Best-so-far structures optimized by GATS algorithm: a for case 1CB3; b for case 1BXL; c for case 1EDP. In each case, ΔE denotes the error between free energies obtained by GATS and BE-ABC. The RMSE index reflects how close two structures optimized by BE-ABC and GATS are

$$ RMSE\left(\mathbf{X},\mathbf{Y}\right)=\sqrt{\frac{1}{Dim}\left({\displaystyle {\sum}_{i=1}^{Dim}{\left({X}_i-{Y}_i\right)}^2}\right)}, $$
(10)

where X = [X1, X 2, …, X Dim ] and Y = [Y1, Y 2, …, Y Dim ].

Commonly in a natural protein structure, the hydrophobic residues tend to form a core with a minimum surface area that encounters water molecules. Thus such a hydrophobic core tends to be surrounded by hydrophilic residues so as to prevent encountering water molecules outside. In Fig. 7 (where the light-colored particles reflect hydrophobic residues while those dark-colored ones reflect hydrophilic residues), that characteristic appearing in nature can be reflected in nearly all of the simulated cases.

Performance of off-lattice model

In this research study, we have also investigated the protein folding process which is expressed on the basis of the off-lattice model. Assuming that the structure optimization process is the natural process for a protein structure to be folded, we observe that all the hydrophobic residues gradually assemble to become one central core surrounded by hydrophilic residues in cases 1BXL and 1AGT.

Although the off-lattice model roughly classifies all the amino acids in a sequence into two groups, some critical characteristics during the natural folding process can be observed in our artificial optimization process, possibly providing an initial guess for protein folding simulation with more complicated models.

Conclusions

In this paper, we have investigated protein folding optimization on the basis of a coarse-grained mode (i.e., the 3D off-lattice model) and an improved ABC algorithm. The underlying contributions of this paper are summarized as follows.

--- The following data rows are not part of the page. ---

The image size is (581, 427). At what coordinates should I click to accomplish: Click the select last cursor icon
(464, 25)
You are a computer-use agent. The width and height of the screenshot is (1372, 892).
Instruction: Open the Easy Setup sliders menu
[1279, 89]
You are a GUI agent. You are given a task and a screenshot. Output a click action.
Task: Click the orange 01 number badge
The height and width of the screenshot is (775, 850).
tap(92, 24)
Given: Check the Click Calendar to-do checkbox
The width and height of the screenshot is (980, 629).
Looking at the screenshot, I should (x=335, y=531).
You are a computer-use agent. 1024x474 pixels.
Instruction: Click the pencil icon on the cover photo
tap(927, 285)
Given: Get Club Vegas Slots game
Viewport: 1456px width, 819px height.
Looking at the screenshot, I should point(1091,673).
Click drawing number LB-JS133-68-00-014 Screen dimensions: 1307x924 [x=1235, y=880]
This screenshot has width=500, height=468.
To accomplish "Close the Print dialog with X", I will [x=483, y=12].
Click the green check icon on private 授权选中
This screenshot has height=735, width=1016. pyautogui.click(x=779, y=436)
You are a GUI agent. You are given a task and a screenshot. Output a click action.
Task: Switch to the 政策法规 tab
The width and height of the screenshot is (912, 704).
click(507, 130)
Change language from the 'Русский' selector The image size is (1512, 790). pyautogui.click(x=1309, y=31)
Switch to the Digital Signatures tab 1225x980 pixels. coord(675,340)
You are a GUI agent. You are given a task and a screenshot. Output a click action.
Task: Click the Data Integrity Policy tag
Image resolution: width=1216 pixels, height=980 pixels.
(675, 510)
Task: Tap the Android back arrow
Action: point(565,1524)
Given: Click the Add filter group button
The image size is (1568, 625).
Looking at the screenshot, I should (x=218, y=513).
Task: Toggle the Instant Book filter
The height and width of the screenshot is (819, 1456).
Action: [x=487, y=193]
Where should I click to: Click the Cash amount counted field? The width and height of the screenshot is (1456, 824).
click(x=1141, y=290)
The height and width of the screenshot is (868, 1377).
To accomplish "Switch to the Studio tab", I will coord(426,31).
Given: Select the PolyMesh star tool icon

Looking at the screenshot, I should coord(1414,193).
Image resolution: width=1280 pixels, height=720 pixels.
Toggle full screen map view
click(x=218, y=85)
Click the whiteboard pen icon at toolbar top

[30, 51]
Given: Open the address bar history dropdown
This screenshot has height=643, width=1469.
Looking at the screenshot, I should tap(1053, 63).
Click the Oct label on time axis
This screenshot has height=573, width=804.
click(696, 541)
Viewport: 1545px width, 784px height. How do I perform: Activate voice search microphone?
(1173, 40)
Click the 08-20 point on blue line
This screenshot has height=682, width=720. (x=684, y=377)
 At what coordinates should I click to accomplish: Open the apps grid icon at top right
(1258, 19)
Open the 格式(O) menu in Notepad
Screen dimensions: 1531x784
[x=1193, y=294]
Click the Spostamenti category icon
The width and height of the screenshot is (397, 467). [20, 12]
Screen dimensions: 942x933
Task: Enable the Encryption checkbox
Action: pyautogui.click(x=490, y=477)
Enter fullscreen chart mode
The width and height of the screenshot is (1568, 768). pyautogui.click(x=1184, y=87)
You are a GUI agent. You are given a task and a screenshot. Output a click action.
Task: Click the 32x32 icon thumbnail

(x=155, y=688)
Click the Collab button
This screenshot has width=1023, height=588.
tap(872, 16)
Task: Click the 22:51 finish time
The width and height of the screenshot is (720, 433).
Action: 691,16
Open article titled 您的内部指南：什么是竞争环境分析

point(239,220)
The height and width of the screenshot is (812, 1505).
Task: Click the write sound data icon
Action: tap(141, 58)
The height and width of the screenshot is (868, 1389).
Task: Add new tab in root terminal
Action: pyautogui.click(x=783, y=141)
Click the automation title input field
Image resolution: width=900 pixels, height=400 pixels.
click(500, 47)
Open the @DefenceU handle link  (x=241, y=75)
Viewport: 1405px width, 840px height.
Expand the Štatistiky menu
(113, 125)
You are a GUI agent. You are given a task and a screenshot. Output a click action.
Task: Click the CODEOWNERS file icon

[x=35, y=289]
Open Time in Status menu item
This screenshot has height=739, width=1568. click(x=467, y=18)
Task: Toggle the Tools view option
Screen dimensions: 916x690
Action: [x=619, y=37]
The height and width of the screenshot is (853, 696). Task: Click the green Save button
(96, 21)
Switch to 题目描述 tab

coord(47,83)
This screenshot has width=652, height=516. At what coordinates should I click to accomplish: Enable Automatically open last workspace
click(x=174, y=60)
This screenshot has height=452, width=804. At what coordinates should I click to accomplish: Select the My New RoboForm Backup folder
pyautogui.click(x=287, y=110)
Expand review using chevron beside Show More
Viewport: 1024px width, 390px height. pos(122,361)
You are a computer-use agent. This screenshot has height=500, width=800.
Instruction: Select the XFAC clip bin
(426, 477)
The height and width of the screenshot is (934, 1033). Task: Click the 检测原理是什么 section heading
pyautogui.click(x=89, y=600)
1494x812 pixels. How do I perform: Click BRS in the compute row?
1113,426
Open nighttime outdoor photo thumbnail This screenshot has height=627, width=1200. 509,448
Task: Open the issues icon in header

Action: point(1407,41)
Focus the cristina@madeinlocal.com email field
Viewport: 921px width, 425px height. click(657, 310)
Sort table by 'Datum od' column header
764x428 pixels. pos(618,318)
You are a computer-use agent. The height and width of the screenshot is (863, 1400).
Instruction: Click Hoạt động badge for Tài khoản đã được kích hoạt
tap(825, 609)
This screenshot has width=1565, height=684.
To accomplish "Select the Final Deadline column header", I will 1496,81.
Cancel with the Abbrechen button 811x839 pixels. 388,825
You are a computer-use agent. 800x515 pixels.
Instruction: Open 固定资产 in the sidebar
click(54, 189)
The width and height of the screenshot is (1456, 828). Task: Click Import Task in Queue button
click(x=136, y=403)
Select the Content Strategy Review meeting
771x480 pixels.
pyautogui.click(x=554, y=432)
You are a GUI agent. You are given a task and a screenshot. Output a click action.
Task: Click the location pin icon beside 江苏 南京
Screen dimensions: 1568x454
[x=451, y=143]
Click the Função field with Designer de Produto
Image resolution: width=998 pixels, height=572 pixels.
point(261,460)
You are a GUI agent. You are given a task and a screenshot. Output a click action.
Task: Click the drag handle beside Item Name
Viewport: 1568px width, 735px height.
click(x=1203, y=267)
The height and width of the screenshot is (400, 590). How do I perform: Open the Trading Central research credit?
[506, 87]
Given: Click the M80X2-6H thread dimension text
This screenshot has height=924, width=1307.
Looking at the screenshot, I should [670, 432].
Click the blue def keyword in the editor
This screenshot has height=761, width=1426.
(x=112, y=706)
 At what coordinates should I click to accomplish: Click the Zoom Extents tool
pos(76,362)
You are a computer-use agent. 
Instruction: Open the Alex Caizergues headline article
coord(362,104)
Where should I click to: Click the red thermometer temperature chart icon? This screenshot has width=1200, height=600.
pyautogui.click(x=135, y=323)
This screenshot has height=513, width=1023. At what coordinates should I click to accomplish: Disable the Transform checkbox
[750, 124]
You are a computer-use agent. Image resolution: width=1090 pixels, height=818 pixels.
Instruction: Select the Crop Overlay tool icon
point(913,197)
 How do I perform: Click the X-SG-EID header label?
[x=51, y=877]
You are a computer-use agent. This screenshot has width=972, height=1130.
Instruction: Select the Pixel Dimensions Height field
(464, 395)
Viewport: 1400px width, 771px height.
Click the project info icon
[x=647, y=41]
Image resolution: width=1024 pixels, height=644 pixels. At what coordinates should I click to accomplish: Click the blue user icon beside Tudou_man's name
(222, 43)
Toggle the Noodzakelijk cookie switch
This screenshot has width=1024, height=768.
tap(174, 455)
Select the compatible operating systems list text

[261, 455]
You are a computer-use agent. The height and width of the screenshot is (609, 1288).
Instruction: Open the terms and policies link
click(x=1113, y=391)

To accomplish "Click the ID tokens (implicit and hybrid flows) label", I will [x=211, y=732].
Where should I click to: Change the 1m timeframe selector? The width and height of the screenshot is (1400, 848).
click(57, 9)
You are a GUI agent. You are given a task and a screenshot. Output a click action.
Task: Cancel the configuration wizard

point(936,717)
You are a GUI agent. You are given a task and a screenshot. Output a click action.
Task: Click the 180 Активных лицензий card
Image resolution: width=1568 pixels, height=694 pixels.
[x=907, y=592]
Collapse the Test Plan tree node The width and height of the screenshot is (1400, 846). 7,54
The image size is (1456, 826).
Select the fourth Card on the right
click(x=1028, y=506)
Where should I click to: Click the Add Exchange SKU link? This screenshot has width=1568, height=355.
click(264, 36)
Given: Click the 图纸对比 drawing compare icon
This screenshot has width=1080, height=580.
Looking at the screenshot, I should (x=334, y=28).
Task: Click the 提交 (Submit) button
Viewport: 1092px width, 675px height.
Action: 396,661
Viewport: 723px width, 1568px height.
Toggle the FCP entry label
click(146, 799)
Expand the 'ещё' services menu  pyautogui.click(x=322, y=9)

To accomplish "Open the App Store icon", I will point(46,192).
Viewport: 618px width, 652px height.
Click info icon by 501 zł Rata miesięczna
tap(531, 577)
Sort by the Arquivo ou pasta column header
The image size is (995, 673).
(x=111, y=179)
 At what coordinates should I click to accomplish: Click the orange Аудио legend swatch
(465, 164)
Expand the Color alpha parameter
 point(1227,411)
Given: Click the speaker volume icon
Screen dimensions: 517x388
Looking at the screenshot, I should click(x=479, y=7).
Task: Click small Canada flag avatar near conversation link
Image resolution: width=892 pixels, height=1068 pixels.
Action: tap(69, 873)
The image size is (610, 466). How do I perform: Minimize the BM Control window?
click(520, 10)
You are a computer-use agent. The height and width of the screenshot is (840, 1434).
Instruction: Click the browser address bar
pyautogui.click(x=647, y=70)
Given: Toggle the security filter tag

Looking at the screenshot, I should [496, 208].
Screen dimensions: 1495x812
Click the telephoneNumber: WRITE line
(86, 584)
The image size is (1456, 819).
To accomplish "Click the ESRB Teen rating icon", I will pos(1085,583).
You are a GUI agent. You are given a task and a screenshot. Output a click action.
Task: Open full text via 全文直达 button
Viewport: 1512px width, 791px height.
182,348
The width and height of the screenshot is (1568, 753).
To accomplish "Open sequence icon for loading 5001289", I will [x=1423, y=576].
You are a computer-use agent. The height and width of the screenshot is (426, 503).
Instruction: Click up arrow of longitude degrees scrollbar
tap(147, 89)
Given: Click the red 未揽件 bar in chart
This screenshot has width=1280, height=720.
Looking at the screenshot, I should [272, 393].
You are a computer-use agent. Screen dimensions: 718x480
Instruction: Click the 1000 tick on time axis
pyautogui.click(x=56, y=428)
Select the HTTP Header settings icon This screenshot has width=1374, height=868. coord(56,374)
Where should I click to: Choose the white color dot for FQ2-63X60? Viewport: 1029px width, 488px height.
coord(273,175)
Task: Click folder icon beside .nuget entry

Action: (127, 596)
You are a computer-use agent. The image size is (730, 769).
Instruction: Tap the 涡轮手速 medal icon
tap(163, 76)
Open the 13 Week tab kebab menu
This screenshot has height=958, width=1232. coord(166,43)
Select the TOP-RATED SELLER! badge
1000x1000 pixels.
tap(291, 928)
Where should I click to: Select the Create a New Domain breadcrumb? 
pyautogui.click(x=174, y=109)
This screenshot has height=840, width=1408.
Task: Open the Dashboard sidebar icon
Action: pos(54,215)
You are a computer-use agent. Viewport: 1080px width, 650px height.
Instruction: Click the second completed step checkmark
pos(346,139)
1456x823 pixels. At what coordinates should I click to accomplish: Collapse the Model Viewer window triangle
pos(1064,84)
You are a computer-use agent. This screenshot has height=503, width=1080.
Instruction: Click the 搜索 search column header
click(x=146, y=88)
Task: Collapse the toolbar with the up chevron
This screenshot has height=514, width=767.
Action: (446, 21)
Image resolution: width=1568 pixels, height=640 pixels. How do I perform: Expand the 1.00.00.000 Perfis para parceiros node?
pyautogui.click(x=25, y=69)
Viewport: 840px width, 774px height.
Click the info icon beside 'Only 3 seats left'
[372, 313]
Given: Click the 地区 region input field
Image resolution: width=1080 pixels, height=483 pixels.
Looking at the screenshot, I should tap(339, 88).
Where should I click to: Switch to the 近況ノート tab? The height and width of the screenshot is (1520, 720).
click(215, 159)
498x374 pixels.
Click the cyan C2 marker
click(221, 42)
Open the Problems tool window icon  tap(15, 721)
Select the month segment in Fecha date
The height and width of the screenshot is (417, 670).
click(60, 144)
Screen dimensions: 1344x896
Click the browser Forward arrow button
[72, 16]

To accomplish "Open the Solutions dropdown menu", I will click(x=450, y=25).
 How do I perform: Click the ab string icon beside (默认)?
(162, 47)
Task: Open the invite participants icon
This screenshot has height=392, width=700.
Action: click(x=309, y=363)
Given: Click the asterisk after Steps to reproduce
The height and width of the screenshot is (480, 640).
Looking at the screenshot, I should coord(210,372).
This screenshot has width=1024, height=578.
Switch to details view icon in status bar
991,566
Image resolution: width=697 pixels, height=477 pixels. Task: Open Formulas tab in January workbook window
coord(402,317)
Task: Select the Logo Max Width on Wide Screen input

First, this work presents an application of a relatively new metaheuristic optimization technique. The optimization performance of BE-ABC algorithm is comprehensively evaluated by comparing it with several state-of-the-art ABC variants.

Second, 13 real protein sequences, rather than artificial sequences, are chosen for optimization. To the best of our knowledge, none of the previous works have conducted simulations in such a comprehensive manner. The simulated protein sequences and obtained optimization results form a benchmark case set, which can be used as a standard set by future researchers.

Last, the protein folding process is investigated on the basis of the off-lattice model through a viewpoint of evolution. Previous studies used their concerned optimization techniques to solve a numerical problem but quite few of those studies further investigated the efficiency of the off-lattice model. Simulation results in this study indicate that the off-lattice model provides a rough estimation of the folding process of proteins.

Investigations about how the optimized results benefit the area of molecular biology should be made through future studies. Effects are also needed to measure how close the optimized structures are to the existing ones in the PDB database and to reveal more details about the protein folding process.